> What is expected
Your output should be the full listing, unchanged.

> Provided entries
┌────────

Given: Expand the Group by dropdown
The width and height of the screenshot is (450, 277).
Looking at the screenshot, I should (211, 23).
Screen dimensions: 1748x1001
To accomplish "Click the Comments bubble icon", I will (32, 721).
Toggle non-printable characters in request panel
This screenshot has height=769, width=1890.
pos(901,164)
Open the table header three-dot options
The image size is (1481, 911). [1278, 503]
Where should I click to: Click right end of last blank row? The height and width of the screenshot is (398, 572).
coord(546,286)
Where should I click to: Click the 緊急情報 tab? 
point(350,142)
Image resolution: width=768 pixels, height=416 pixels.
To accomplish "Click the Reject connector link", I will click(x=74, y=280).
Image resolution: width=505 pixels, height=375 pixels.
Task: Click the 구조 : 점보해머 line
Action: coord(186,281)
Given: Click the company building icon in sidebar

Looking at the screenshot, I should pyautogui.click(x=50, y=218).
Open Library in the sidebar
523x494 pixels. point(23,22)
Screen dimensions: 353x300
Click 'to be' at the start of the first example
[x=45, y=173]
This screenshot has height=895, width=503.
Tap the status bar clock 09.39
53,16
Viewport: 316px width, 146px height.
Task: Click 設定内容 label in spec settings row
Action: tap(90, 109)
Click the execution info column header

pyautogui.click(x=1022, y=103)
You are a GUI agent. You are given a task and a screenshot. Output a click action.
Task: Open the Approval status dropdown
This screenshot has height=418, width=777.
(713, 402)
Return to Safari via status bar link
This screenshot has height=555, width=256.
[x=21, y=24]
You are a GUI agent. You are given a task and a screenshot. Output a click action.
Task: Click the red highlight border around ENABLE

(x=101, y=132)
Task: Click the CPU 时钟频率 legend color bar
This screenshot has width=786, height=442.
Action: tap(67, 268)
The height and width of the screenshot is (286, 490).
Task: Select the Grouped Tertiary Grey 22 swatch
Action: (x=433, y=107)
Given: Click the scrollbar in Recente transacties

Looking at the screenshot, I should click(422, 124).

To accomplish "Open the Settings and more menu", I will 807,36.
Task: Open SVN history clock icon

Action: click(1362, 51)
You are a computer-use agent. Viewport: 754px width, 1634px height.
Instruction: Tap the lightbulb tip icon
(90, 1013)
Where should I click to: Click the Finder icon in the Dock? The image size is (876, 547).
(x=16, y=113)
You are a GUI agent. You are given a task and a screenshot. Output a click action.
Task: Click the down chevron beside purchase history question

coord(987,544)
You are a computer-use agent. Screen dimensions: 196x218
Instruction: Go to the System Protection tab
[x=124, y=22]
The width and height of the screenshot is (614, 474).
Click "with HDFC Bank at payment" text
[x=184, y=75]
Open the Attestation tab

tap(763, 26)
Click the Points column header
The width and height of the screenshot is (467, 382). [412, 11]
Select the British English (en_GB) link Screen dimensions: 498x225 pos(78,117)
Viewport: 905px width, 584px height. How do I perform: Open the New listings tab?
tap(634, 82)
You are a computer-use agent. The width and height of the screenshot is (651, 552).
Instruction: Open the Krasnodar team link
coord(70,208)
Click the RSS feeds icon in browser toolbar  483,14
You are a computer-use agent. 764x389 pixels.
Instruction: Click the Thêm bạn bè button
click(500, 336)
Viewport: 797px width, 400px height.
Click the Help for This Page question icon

└────────

> Written answer
Given: Expand the Group by dropdown
The width and height of the screenshot is (450, 277).
Looking at the screenshot, I should (211, 23).
Screen dimensions: 1748x1001
To accomplish "Click the Comments bubble icon", I will (32, 721).
Toggle non-printable characters in request panel
This screenshot has height=769, width=1890.
pos(901,164)
Open the table header three-dot options
The image size is (1481, 911). [1278, 503]
Where should I click to: Click right end of last blank row? The height and width of the screenshot is (398, 572).
coord(546,286)
Where should I click to: Click the 緊急情報 tab? 
point(350,142)
Image resolution: width=768 pixels, height=416 pixels.
To accomplish "Click the Reject connector link", I will click(x=74, y=280).
Image resolution: width=505 pixels, height=375 pixels.
Task: Click the 구조 : 점보해머 line
Action: coord(186,281)
Given: Click the company building icon in sidebar

Looking at the screenshot, I should pyautogui.click(x=50, y=218).
Open Library in the sidebar
523x494 pixels. point(23,22)
Screen dimensions: 353x300
Click 'to be' at the start of the first example
[x=45, y=173]
This screenshot has height=895, width=503.
Tap the status bar clock 09.39
53,16
Viewport: 316px width, 146px height.
Task: Click 設定内容 label in spec settings row
Action: tap(90, 109)
Click the execution info column header

pyautogui.click(x=1022, y=103)
You are a GUI agent. You are given a task and a screenshot. Output a click action.
Task: Open the Approval status dropdown
This screenshot has height=418, width=777.
(713, 402)
Return to Safari via status bar link
This screenshot has height=555, width=256.
[x=21, y=24]
You are a GUI agent. You are given a task and a screenshot. Output a click action.
Task: Click the red highlight border around ENABLE

(x=101, y=132)
Task: Click the CPU 时钟频率 legend color bar
This screenshot has width=786, height=442.
Action: tap(67, 268)
The height and width of the screenshot is (286, 490).
Task: Select the Grouped Tertiary Grey 22 swatch
Action: (x=433, y=107)
Given: Click the scrollbar in Recente transacties

Looking at the screenshot, I should click(422, 124).

To accomplish "Open the Settings and more menu", I will 807,36.
Task: Open SVN history clock icon

Action: click(1362, 51)
You are a computer-use agent. Viewport: 754px width, 1634px height.
Instruction: Tap the lightbulb tip icon
(90, 1013)
Where should I click to: Click the Finder icon in the Dock? The image size is (876, 547).
(x=16, y=113)
You are a GUI agent. You are given a task and a screenshot. Output a click action.
Task: Click the down chevron beside purchase history question

coord(987,544)
You are a computer-use agent. Screen dimensions: 196x218
Instruction: Go to the System Protection tab
[x=124, y=22]
The width and height of the screenshot is (614, 474).
Click "with HDFC Bank at payment" text
[x=184, y=75]
Open the Attestation tab

tap(763, 26)
Click the Points column header
The width and height of the screenshot is (467, 382). [412, 11]
Select the British English (en_GB) link Screen dimensions: 498x225 pos(78,117)
Viewport: 905px width, 584px height. How do I perform: Open the New listings tab?
tap(634, 82)
You are a computer-use agent. The width and height of the screenshot is (651, 552).
Instruction: Open the Krasnodar team link
coord(70,208)
Click the RSS feeds icon in browser toolbar  483,14
You are a computer-use agent. 764x389 pixels.
Instruction: Click the Thêm bạn bè button
click(500, 336)
Viewport: 797px width, 400px height.
Click the Help for This Page question icon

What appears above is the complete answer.